■ ABOUT THIS TASK
Reproduce the records word for word, with nothing left out.

■ SOURCE DATA
▬▬▬▬▬▬▬▬▬▬

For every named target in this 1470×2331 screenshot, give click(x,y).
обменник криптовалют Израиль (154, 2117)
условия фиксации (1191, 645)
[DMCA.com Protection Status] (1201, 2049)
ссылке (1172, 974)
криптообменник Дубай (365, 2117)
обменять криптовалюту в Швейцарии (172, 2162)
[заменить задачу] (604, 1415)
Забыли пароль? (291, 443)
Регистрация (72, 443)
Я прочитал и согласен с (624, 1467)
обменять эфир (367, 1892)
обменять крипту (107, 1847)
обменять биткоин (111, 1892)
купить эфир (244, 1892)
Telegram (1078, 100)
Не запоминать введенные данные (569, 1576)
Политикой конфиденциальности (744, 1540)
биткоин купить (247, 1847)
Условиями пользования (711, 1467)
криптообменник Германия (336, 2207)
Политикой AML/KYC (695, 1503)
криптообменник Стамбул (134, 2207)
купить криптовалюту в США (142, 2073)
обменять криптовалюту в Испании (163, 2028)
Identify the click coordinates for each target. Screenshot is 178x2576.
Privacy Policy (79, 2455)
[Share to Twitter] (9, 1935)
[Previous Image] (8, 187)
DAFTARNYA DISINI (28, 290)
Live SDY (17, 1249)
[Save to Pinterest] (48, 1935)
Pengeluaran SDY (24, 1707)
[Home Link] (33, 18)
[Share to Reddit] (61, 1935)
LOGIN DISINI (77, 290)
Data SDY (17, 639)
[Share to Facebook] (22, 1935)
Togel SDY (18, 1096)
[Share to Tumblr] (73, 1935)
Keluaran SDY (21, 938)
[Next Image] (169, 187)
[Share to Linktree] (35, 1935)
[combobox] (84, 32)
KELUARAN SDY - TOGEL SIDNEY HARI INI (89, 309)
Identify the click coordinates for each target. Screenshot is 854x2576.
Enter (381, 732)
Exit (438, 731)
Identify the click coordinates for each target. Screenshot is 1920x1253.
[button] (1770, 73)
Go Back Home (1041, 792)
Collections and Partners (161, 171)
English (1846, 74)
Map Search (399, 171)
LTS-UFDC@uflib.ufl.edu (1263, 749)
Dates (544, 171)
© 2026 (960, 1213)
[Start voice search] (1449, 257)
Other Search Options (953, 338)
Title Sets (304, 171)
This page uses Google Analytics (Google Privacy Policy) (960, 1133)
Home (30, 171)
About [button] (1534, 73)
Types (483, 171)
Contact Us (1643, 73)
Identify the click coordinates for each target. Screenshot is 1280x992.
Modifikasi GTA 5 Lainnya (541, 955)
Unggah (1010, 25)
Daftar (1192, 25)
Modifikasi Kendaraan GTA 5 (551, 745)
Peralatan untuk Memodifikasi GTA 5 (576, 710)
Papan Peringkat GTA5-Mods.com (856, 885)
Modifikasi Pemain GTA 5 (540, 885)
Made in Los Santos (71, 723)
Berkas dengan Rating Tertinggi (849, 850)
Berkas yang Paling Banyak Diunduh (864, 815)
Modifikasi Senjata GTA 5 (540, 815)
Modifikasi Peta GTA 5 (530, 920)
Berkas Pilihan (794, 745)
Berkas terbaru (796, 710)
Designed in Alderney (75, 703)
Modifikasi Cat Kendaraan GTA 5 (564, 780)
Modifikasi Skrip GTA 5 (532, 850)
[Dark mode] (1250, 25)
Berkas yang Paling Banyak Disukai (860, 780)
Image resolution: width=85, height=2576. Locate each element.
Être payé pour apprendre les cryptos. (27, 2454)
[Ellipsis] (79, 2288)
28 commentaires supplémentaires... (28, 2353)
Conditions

▬▬▬▬▬▬▬▬▬▬

■ THE COMPLETED TASK
For every named target in this 1470×2331 screenshot, give click(x,y).
обменник криптовалют Израиль (154, 2117)
условия фиксации (1191, 645)
[DMCA.com Protection Status] (1201, 2049)
ссылке (1172, 974)
криптообменник Дубай (365, 2117)
обменять криптовалюту в Швейцарии (172, 2162)
[заменить задачу] (604, 1415)
Забыли пароль? (291, 443)
Регистрация (72, 443)
Я прочитал и согласен с (624, 1467)
обменять эфир (367, 1892)
обменять крипту (107, 1847)
обменять биткоин (111, 1892)
купить эфир (244, 1892)
Telegram (1078, 100)
Не запоминать введенные данные (569, 1576)
Политикой конфиденциальности (744, 1540)
биткоин купить (247, 1847)
Условиями пользования (711, 1467)
криптообменник Германия (336, 2207)
Политикой AML/KYC (695, 1503)
криптообменник Стамбул (134, 2207)
купить криптовалюту в США (142, 2073)
обменять криптовалюту в Испании (163, 2028)
Identify the click coordinates for each target. Screenshot is 178x2576.
Privacy Policy (79, 2455)
[Share to Twitter] (9, 1935)
[Previous Image] (8, 187)
DAFTARNYA DISINI (28, 290)
Live SDY (17, 1249)
[Save to Pinterest] (48, 1935)
Pengeluaran SDY (24, 1707)
[Home Link] (33, 18)
[Share to Reddit] (61, 1935)
LOGIN DISINI (77, 290)
Data SDY (17, 639)
[Share to Facebook] (22, 1935)
Togel SDY (18, 1096)
[Share to Tumblr] (73, 1935)
Keluaran SDY (21, 938)
[Next Image] (169, 187)
[Share to Linktree] (35, 1935)
[combobox] (84, 32)
KELUARAN SDY - TOGEL SIDNEY HARI INI (89, 309)
Identify the click coordinates for each target. Screenshot is 854x2576.
Enter (381, 732)
Exit (438, 731)
Identify the click coordinates for each target. Screenshot is 1920x1253.
[button] (1770, 73)
Go Back Home (1041, 792)
Collections and Partners (161, 171)
English (1846, 74)
Map Search (399, 171)
LTS-UFDC@uflib.ufl.edu (1263, 749)
Dates (544, 171)
© 2026 (960, 1213)
[Start voice search] (1449, 257)
Other Search Options (953, 338)
Title Sets (304, 171)
This page uses Google Analytics (Google Privacy Policy) (960, 1133)
Home (30, 171)
About [button] (1534, 73)
Types (483, 171)
Contact Us (1643, 73)
Identify the click coordinates for each target. Screenshot is 1280x992.
Modifikasi GTA 5 Lainnya (541, 955)
Unggah (1010, 25)
Daftar (1192, 25)
Modifikasi Kendaraan GTA 5 (551, 745)
Peralatan untuk Memodifikasi GTA 5 (576, 710)
Papan Peringkat GTA5-Mods.com (856, 885)
Modifikasi Pemain GTA 5 (540, 885)
Made in Los Santos (71, 723)
Berkas dengan Rating Tertinggi (849, 850)
Berkas yang Paling Banyak Diunduh (864, 815)
Modifikasi Senjata GTA 5 (540, 815)
Modifikasi Peta GTA 5 (530, 920)
Berkas Pilihan (794, 745)
Berkas terbaru (796, 710)
Designed in Alderney (75, 703)
Modifikasi Cat Kendaraan GTA 5 (564, 780)
Modifikasi Skrip GTA 5 (532, 850)
[Dark mode] (1250, 25)
Berkas yang Paling Banyak Disukai (860, 780)
Image resolution: width=85, height=2576. Locate each element.
Être payé pour apprendre les cryptos. (27, 2454)
[Ellipsis] (79, 2288)
28 commentaires supplémentaires... (28, 2353)
Conditions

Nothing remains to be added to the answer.